Early adopters that have taken an ESG approach for years have started to reap the rewards. As reported, The New Zealand Super Fund and Thailand’s Government Pension Fund (GPF) are among the most progressive asset owners when preparing to transition to a low carbon economy.
NZ Super chief executive Matt Whineray told AsianInvestor the fund's carbon exclusion policy added approximately NZ$800 million ($525 million) to the fund and about 60 basis points per annum to performance since being introduced in 2017.
One of the core elements of NZ Super’s climate change investment strategy has been to reduce the carbon intensity of its investments and its exposure to fossil fuel reserves. It met its original targets early, and so last year it increased its 2025 targets. NZ Super now aims to reduce the emissions intensity of the portfolio by 40% and fossil fuel reserves by 80%, up from 2020 targets of 20% and 40% respectively.
Not all asset owners are taking the same approach. IFSWF’s data showed that SWFs appear to prefer investing in low carbon solutions (45%) than reducing exposure to high carbon sectors (39%). Thirty per cent reported having already increased exposure to low carbon investments.
In July, Saudi Arabia’s Public Investment Fund signed a $5 billion agreement with ACWA Power and the NEOM giga-project19 to build a green hydrogen-based ammonia production facility powered by renewable energy.
Private equity and real assets are often investors’ entry points for climate change integration because low-carbon opportunities are typically more obvious in these asset classes. These include renewable energy infrastructure or investments to upgrade real estate to higher energy-efficiency and sustainability standards.

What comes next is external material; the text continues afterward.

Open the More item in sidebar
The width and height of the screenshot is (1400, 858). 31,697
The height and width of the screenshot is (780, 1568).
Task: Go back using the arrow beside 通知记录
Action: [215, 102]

For example, Korea Investment Corporation (KIC) owns a green building area of 236,000 square metres and has achieved savings of 629 MWh of energy via a green building energy saving system. The sovereign wealth fund also asks external managers to complete ESG questionnaires when indirectly investing in private equity, real estate, infrastructure and hedge funds.
According to the IFSWF report, investments in the next wave of climate solutions - agritech, forestry and renewables - have increased almost six-fold, from eight investments valued at $324 million in 2015 to 18 investments valued at $2 billion in 2020. For example, in May 2020, Singapore’s GIC led a $250 million capital round for Apeel Sciences – a company that produces plant-derived coatings to double or triple the shelf life of many fruits and vegetables without refrigeration.
GIC is aiming to become carbon-neutral in its global operations this year. In a paper published in September, Rachel Teo, GIC’s Futures Unit head, said the sovereign fund is focusing on green thematic opportunities such as renewable energy, green buildings, sustainable food and agriculture, electric mobility and other emerging technologies to help decarbonise the global economy.
“We expect these investments to grow over time, as companies transit to lower carbon intensive and more sustainable business models,” said Teo.